InfoQ Homepage Articles Agile, Architecture and the 5am Production Problem

Agile, Architecture and the 5am Production Problem

Jun 25, 2007 16 min read

Write for InfoQ

Feed your curiosity. Help 550k+ global
senior developers
each month stay ahead.Get in touch

Introduction

I love the first line of the Agile Manifesto: "We are uncovering better ways of developing software by doing it and helping others do it." It captures the collective, collaborative journey that many of us have been on. Agile methods are evolving as we learn and discover. Most importantly, we have created these methods through the rough-and-tumble of real work. The practices we employ were not invented in sterile academic isolation, but in the muddy trenches of the working developer.

Agile methods tell us a lot about how to build software that meets its requirements and still changes easily over time. Probably the most influential technique to emerge is unit testing. Unit testing emphasizes isolation of the unit under test. Interfaces, with their perennially controversial mocks, stubs, and fakes, provide clean separation of each unit being tested.?

The trouble is that problems emerge in the white spaces between units. It exists in the connections—and gaps—between the boxes on the diagram, between the units that get tested. This is hardly news. The entire practice of functional testing exists precisely because an assembly of well-functioning units is not necessarily well-functioning as a whole.

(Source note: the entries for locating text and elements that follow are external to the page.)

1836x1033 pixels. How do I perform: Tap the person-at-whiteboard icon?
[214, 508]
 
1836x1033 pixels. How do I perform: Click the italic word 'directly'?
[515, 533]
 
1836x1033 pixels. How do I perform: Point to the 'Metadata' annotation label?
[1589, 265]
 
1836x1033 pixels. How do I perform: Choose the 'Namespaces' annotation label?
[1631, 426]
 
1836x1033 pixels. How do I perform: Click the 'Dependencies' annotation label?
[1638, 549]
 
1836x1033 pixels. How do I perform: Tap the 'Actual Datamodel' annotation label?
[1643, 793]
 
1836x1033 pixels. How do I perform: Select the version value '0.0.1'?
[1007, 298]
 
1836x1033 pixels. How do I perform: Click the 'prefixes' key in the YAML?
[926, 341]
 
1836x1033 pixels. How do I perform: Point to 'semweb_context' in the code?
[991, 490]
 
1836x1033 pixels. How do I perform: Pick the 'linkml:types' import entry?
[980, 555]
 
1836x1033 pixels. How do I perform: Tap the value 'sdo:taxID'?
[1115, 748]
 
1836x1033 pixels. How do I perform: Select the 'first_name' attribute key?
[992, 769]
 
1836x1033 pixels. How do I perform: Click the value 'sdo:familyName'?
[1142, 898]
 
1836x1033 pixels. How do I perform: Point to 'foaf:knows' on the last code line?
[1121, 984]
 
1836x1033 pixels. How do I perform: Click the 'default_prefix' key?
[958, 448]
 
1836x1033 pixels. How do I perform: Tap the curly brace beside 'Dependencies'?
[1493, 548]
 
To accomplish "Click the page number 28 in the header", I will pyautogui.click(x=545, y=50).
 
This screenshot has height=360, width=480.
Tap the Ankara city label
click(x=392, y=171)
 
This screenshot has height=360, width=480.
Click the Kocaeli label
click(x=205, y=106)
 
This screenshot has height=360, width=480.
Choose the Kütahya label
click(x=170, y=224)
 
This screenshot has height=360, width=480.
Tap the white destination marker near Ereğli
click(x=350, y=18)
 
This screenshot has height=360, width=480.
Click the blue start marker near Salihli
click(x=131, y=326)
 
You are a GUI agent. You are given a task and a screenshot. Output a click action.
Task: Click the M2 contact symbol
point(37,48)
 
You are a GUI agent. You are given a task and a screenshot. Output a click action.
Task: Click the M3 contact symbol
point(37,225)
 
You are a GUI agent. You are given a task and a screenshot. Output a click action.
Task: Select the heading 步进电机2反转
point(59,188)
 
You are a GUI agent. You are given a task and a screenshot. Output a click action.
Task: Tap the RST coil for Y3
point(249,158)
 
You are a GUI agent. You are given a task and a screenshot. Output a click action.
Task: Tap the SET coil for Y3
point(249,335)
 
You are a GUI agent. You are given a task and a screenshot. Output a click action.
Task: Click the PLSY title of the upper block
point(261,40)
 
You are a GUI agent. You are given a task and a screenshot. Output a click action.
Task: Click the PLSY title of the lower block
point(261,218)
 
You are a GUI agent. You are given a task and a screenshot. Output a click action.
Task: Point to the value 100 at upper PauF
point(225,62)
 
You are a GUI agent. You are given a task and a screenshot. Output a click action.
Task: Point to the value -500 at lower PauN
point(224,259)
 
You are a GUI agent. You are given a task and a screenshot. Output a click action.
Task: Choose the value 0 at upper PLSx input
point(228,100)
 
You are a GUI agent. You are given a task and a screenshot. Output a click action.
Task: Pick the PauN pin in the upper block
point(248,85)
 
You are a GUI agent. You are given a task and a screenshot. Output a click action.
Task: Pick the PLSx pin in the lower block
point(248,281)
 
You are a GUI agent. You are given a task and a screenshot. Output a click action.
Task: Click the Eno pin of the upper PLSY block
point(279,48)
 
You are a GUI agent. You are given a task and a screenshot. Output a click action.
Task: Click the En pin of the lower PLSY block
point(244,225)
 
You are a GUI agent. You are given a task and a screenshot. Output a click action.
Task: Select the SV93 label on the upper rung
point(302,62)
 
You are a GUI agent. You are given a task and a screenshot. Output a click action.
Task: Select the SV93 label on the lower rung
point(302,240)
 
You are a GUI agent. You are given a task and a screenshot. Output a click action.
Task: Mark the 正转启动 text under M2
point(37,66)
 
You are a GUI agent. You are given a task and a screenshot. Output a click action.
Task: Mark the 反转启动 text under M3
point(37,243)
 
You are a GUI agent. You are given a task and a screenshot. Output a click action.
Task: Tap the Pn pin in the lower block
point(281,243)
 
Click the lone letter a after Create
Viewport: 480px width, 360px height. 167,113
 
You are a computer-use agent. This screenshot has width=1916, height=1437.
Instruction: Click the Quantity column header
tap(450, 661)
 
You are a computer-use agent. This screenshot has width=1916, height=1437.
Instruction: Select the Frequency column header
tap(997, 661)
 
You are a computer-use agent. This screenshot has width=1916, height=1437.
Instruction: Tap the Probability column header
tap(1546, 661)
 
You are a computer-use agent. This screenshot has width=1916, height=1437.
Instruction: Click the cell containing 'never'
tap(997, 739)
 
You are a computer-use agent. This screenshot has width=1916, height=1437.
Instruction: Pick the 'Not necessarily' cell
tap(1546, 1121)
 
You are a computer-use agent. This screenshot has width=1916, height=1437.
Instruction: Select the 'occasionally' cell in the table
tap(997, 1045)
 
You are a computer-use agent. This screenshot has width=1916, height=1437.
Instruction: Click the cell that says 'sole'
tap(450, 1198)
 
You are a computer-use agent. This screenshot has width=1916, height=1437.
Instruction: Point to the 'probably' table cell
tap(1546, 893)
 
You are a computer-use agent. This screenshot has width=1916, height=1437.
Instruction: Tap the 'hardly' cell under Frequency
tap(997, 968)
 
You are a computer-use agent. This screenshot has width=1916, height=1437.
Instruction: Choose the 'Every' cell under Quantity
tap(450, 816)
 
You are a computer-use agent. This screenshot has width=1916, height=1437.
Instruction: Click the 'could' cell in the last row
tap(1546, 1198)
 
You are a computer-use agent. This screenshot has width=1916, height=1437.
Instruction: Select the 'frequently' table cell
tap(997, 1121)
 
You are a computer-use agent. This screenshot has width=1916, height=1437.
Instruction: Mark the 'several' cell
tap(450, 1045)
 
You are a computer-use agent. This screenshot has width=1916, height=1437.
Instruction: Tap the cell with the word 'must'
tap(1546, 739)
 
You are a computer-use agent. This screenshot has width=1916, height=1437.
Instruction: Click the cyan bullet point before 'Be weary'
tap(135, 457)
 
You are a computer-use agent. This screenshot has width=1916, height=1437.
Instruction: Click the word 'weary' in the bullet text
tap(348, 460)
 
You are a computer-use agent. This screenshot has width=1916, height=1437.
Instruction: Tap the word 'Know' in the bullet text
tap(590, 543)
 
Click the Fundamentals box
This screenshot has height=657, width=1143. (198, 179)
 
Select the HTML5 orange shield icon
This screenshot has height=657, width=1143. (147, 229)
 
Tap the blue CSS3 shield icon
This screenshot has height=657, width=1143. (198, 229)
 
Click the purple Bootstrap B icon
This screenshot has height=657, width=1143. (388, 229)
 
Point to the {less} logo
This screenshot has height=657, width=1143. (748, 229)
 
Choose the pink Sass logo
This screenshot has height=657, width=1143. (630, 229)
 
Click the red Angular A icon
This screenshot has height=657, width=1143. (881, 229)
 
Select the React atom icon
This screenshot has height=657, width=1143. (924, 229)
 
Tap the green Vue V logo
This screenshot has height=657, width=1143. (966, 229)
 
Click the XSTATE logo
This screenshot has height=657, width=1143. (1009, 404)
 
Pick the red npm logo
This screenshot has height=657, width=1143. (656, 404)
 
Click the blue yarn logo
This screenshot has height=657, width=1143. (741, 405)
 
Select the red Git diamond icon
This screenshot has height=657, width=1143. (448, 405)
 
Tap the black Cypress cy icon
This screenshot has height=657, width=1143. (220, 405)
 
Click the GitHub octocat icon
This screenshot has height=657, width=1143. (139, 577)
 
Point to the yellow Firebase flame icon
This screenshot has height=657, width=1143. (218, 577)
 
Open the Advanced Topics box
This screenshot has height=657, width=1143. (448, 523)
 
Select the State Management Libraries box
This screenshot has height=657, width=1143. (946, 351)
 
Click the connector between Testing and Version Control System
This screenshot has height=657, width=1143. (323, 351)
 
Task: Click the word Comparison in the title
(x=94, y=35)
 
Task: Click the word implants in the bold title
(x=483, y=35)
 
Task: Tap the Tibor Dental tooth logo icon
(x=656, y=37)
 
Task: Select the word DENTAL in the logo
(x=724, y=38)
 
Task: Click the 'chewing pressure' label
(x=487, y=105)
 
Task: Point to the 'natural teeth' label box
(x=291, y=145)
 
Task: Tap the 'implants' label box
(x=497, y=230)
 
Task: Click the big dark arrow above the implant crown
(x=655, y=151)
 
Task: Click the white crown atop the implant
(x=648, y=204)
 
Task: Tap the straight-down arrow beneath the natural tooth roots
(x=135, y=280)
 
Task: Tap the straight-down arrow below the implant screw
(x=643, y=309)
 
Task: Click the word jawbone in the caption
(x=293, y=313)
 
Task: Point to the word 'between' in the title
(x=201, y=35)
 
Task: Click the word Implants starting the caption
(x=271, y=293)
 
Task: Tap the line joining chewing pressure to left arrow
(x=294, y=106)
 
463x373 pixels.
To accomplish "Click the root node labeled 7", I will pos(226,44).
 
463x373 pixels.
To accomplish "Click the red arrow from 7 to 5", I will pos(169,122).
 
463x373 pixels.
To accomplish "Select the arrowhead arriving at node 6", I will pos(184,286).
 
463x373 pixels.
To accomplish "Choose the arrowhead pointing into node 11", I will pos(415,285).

Functional testing falls short, however, when you want to build software to survive the real world. Functional testing can only tell you what happens when all parts of the system are behaving within specification. True, you can coerce a system or subsystem into returning an error response, but that error will still be within the protocol! If you're calling a method on a remote EJB that either returns "true" or "false" or it throws an exception, that's all it will do. No amount of functional testing will make that method return "purple". Nor will any functional test case force that method to hang forever, or return one byte per second.

One of my recurring themes in "Release It" is that every call to another system, without exception, will someday try to kill your application. It usually comes from behavior outside the specification. When that happens, you must be able to peel back the layers of abstraction, tear apart the constructed fictions of "concurrent users", "sessions", and even "connections", and get at what's really happening.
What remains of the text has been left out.